高橋尚成氏が語る日米球界を経て得た結論、そして巨人優勝のカギは?
重要なのは「teaching」ではなく「coaching」
――トークショーでは、保護者・指導者の皆さんに「子供たちにはteachingじゃなくて、coachingをして下さい」と呼び掛けていました。そのメッセージに込められた思いを教えて下さい。

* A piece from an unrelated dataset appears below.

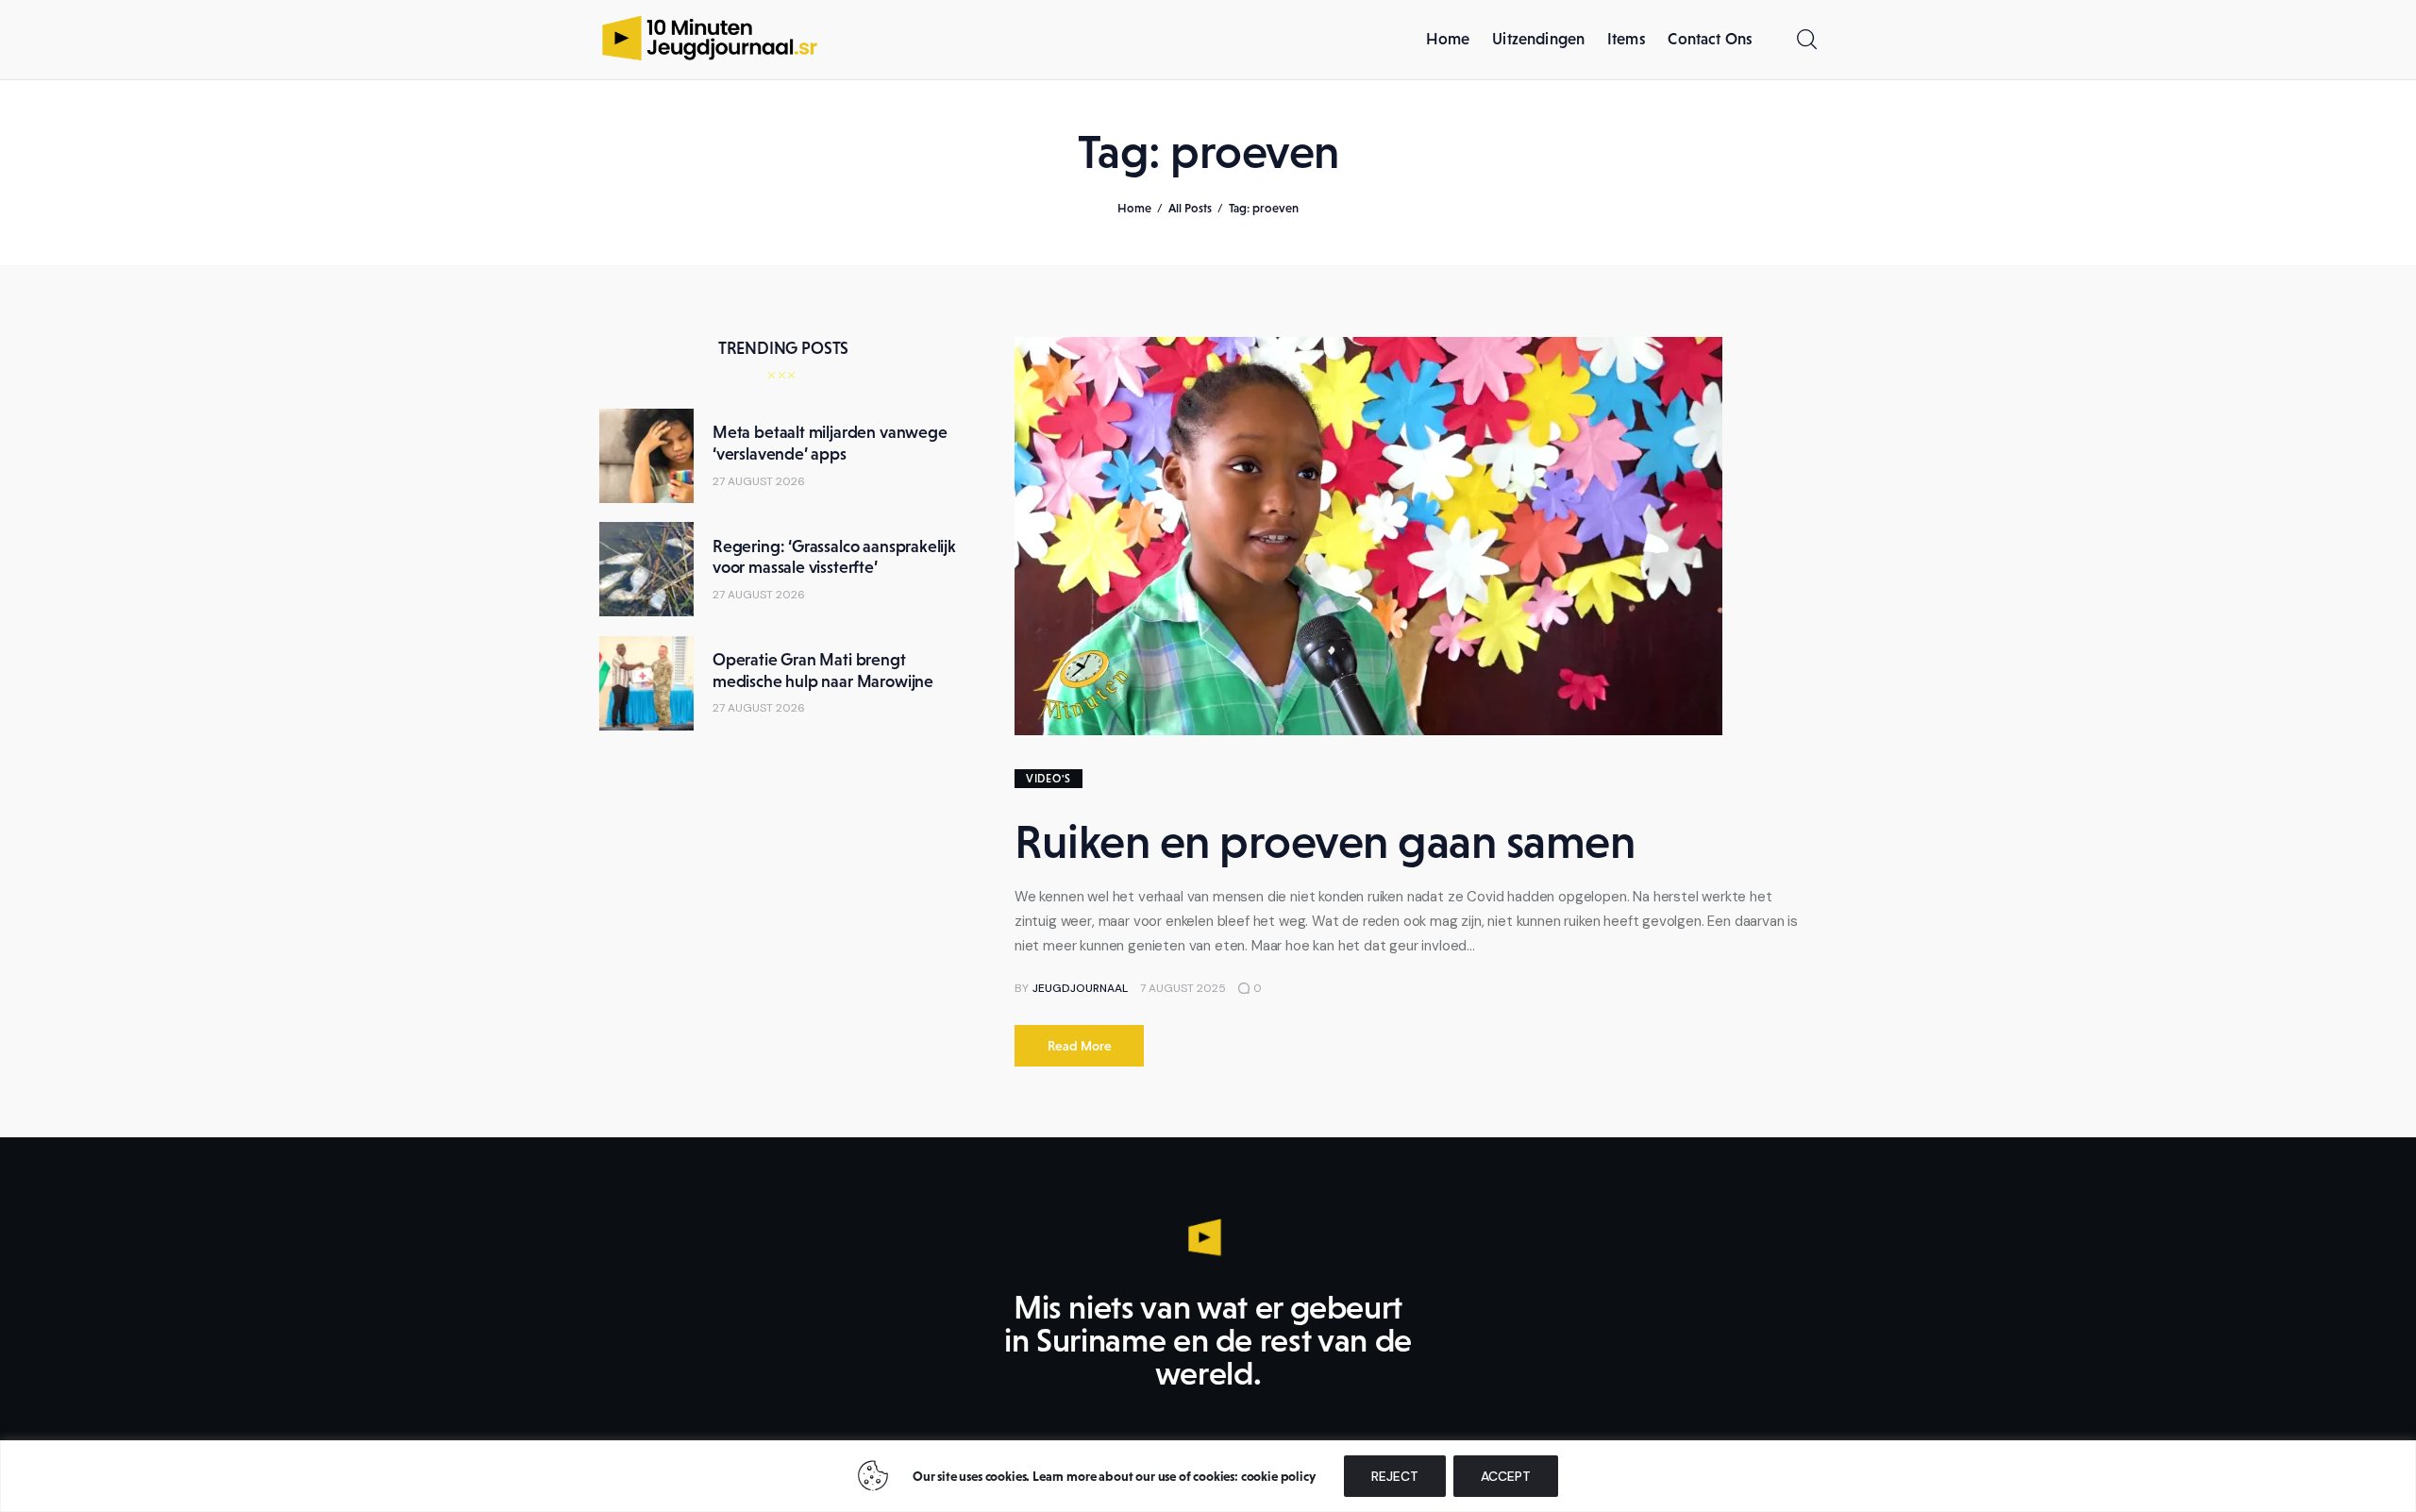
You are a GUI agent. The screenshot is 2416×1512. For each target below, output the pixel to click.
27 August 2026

高橋:上から物を言われたら、すごく嫌な思いをするのは、誰もが分かっていること。それは子供でも一緒だと思うんです。自分たちが子供の時に何ができていたかを考えた時、できることよりできないことの方が多かったはず。それを忘れて「こうやれ」「そうじゃないだろ」って頭ごなしに言うのは、果たして正解なのか分からない。
――確かに、子供だって嫌な思いはしますよね。
高橋:もっと大人になってから言うんだったら理解できると思うけど、まだ小学生のうちはね。頭ごなしに言うと、親の顔を見て野球をしたり、監督やコーチの顔をうかがいながらプレーするようになってしまうから、伸びるものも伸びなくなると思うんです。だからこそ、教えるteachingではなく、アドバイスするcoachingに徹してほしいですね。
――ここからは古巣・巨人について、お話を聞かせて下さい。開幕当初こそ苦戦が続きましたが、現在は逆転優勝を狙える2位につけています。7月は月間MVPを獲得した左腕・田口麗斗投手の活躍が光りました。4、5月に比べて投球内容が安定したように思えます。
高橋:一番に体力が付いたことでしょうね。4月や5月は、6回くらいになると一気にばたつく感じがあった。でも、オールスター明けから、それが見られなくなった気がします。
――若手選手は1年戦える体力がつけば、自然と安定した成績になるようですね。
高橋:そうですね。それに加えて、投げ方も少し工夫したように見えます。以前は投げる時に、左足の踵がギュッと高く上がっていた。でも、最近はその上がりが浅くなりました。踵が上がり過ぎると、フォームや軸がぶれる。そうすると、投げる球に直結して制球もぶれる。いい投手になるには、フォームの無駄を省いていかないといけないと思います。
――田口投手は無駄が少なくなったということですね。
高橋:やっぱり無駄のない投手にいい投手が多いと思います。無駄が少なくなれば、長いイニングを投げられるし、勝てるようにもなる。ちょうど打線もつながり始めたので、いい相乗効果になっているんでしょうね。